EXERCISE DESCRIPTION
Would you write out each line of the material below exactly, skipping every picture?

DATASET EXCERPTS
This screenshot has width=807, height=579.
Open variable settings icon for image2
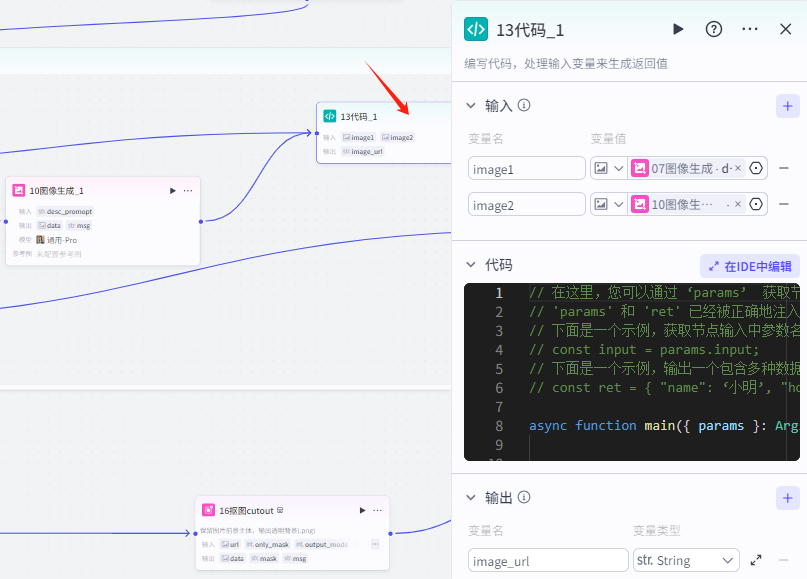(x=756, y=204)
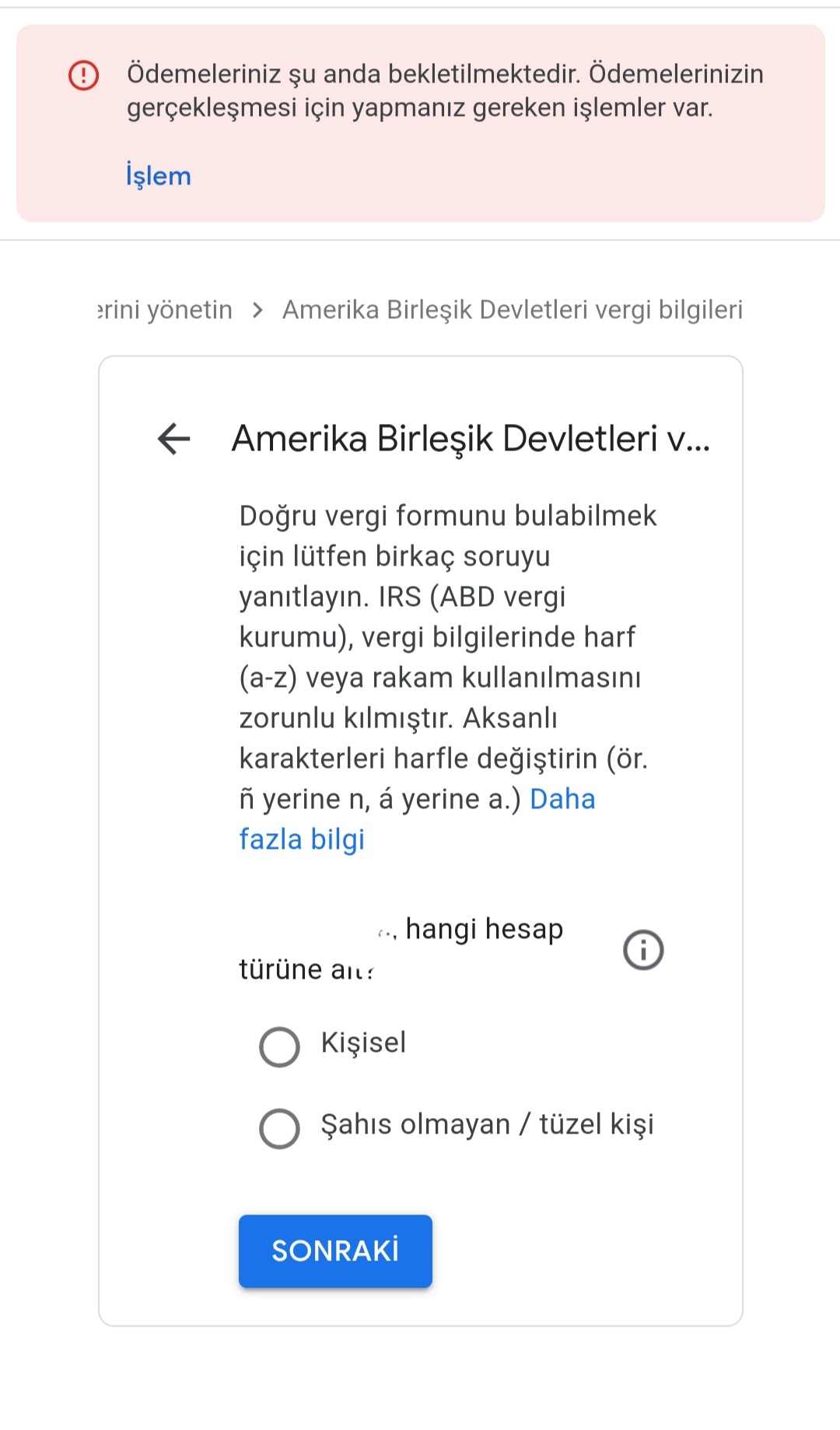Click the breadcrumb chevron separator
This screenshot has height=1430, width=840.
(x=257, y=310)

SOLUTION TO THIS TASK
This screenshot has width=807, height=579.
Open variable settings icon for image2
(x=756, y=204)
Click the breadcrumb chevron separator
This screenshot has height=1430, width=840.
(x=257, y=310)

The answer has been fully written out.